§ **WORK ITEM**: Beginning with the line that contains "Screen dimensions: 626x602", write out each remaining line of the records below exactly. Do not copy any picture.

§ **Stored items from a collection**:

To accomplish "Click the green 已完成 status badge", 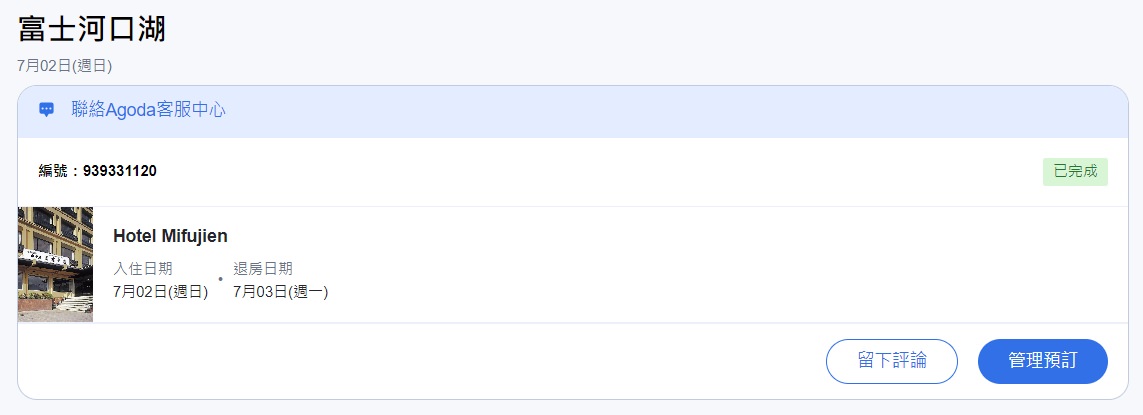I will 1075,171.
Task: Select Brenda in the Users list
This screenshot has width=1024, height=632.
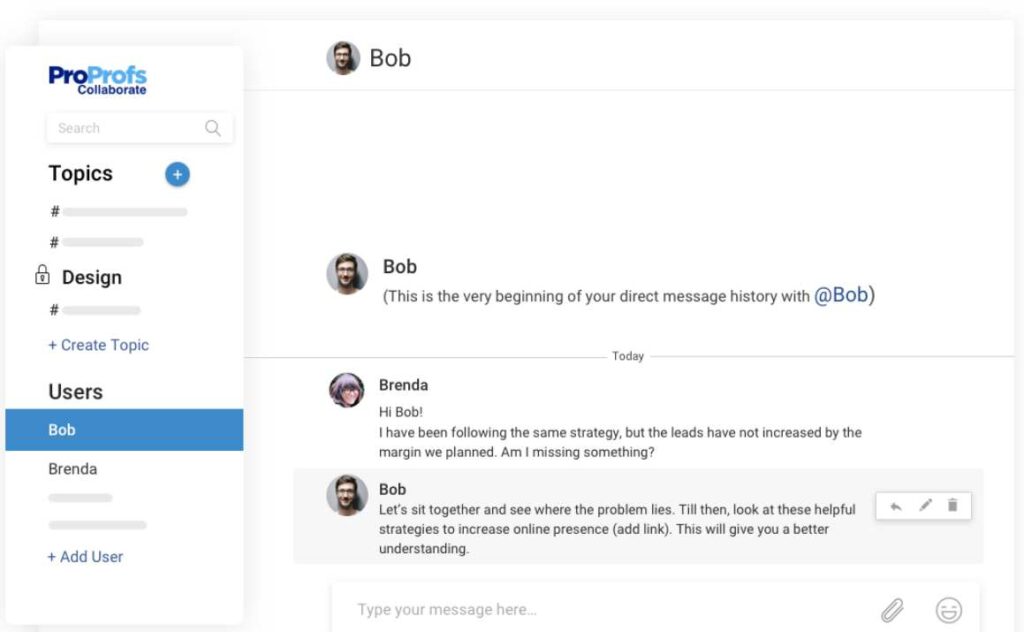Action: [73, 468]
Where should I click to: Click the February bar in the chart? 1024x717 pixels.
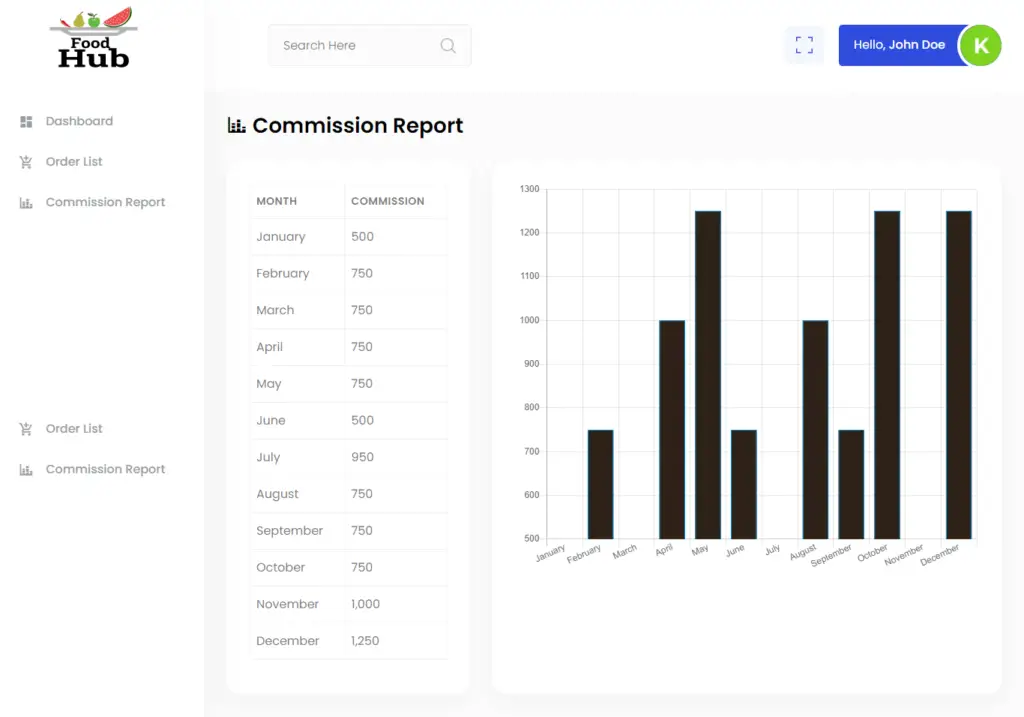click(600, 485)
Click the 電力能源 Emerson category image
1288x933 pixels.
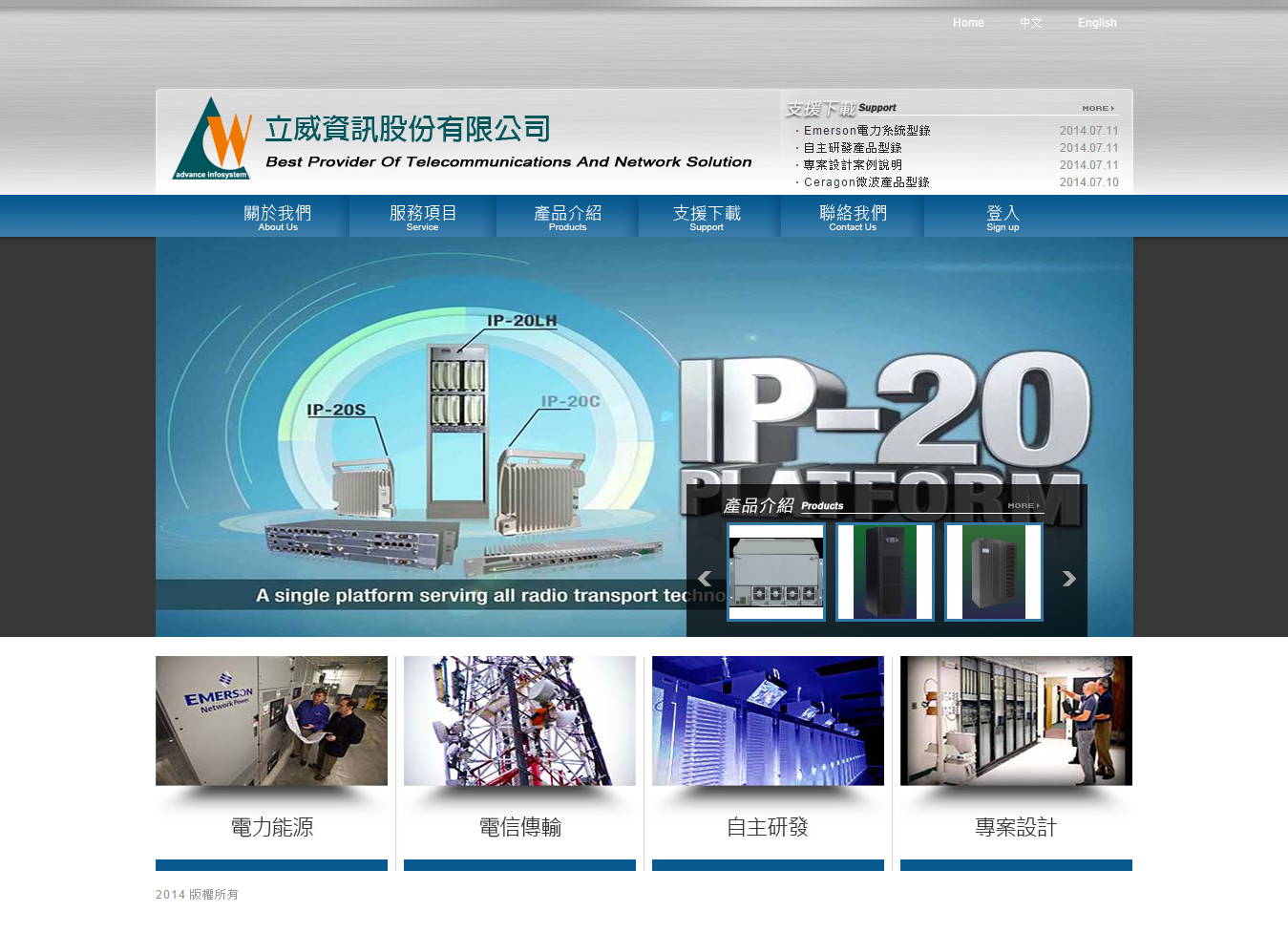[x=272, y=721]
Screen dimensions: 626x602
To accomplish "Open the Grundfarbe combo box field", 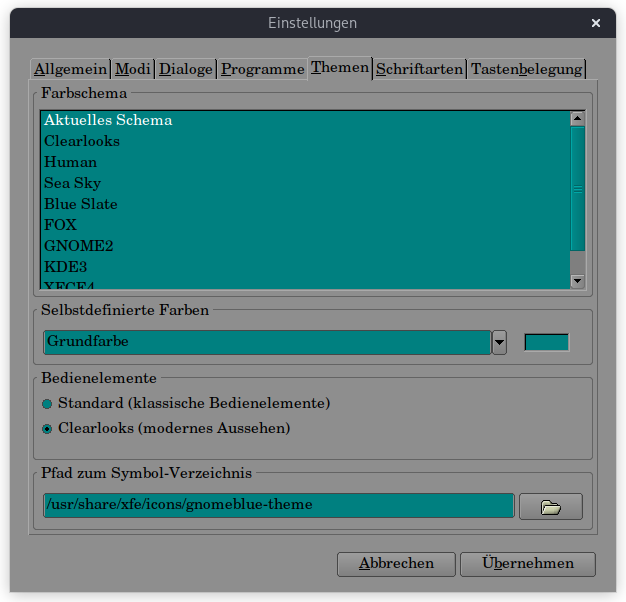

§ **RESPONSE TO THE EXERCISE**:
Screen dimensions: 626x602
To accomplish "Open the Grundfarbe combo box field", 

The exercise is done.